Weinstein’s defense points to ‘loving emails’

- By Tom Hays and Jennifer Peltz

NEW YORK >> Harvey Weinstein’s lawyers want to use intimate emails from his accusers to try to convince jurors in his rape trial that any contact was consensual, the defense said Tuesday as an appeals court rejected an 11th-hour request to move the trial out of town.

Opening statements are set for Wednesday in one of the most prominent cases of the #MeToo era, involving a once-celebrated movie producer now vilified as a predator by scores of women, including some well-known actresses who plan to testify or attend the trial.

In a three-paragraph ruling Tuesday, a panel of state appeals judges declined to move the trial or delay it for further deliberati­on. The same court turned down a s imilar request three months ago from Weinstein’s lawyers, who say it’s impossible for him to get a fair trial in media-saturated New York City.

Meanwhile, Weinstein’s attorneys foreshadow­ed their strategy to defend him against charges that he raped a woman in a New York City hotel room in 2013 and forcibly performed a sex act on another woman at his apartment in 2006. If convicted, the 67-year-old could get life in prison.

The defense has “dozens and dozens and dozens of loving emails to Mr. Weinstein” it wants to use to discredit witnesses, attorney Damon Cheronis told the Manhattan judge overseeing the trial.

Some of the women who claim they were victimized by the disgraced Hollywood mogul “also bragged about being in a sexual relationsh­ip with him,” Cheronis said.

Judge James Burke barred the defense from using the actual emails in a presentati­on planned for opening statements but permitted referring to the messages’ “substance and content.”

While the New York charges involve two women, scores of others also have accused the former studio boss behind such Oscar winners as “Pulp Fiction” and “Shakespear­e in Love” of using his influence as a license to lure women to him and then sexually assault or harass them. The allegation­s became a jumpingoff point for the #MeToo reckoning with sexual misconduct from the corridors of power to everyday offices, campuses and other settings.
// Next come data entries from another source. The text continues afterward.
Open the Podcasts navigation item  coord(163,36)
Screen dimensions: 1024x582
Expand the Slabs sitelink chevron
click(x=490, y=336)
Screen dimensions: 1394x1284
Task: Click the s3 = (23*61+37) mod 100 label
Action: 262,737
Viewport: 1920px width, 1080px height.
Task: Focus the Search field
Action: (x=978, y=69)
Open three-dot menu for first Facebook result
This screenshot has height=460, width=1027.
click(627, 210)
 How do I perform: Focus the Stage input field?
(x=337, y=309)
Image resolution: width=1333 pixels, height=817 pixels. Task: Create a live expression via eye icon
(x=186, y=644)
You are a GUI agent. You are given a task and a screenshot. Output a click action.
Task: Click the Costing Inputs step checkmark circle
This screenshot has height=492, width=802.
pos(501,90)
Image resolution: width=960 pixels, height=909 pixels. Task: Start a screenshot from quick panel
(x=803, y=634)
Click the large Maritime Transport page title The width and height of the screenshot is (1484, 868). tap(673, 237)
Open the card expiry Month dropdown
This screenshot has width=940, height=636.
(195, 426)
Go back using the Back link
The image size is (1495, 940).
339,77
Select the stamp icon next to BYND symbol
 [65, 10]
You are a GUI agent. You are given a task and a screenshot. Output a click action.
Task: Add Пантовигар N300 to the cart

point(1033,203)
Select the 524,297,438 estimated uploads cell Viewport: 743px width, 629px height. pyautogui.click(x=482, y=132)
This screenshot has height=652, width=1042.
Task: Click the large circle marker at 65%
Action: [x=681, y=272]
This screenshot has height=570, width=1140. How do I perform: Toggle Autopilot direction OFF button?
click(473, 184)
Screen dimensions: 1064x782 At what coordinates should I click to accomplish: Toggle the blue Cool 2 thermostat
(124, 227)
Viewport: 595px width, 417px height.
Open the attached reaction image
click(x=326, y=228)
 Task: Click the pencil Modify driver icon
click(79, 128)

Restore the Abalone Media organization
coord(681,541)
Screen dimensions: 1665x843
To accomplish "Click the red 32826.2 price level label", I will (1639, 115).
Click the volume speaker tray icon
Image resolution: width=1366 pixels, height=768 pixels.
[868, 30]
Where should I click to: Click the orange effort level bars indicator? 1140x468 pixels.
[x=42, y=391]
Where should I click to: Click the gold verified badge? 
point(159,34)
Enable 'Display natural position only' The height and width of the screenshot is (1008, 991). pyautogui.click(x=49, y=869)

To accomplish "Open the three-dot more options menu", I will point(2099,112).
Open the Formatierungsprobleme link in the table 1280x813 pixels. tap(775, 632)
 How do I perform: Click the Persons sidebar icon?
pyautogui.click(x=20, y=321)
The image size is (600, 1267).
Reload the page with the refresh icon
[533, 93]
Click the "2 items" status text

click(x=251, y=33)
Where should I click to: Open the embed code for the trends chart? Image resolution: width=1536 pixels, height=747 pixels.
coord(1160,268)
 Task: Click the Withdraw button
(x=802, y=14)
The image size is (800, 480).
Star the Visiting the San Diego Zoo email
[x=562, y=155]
Weinstein has denied wrongdoing.

His lawyers claimed fervent media coverage, loud protests and even the spectacle that surrounded supermodel Gigi Hadid’s brief appearance in the jury pool created a “carnival-like atmosphere” around the trial.

The negative publicity “is magnified tenfold by its disseminat­ion in a city obsessed by news, politics and entertainm­ent, the trifecta that is the Weinstein story,” defense attorney Arthur Aidala wrote in court papers last week. He asked that the trial be moved to largely suburban Suffolk County or to Albany, the state capital.

Manhattan prosecutor­s said the defense claims didn’t add up.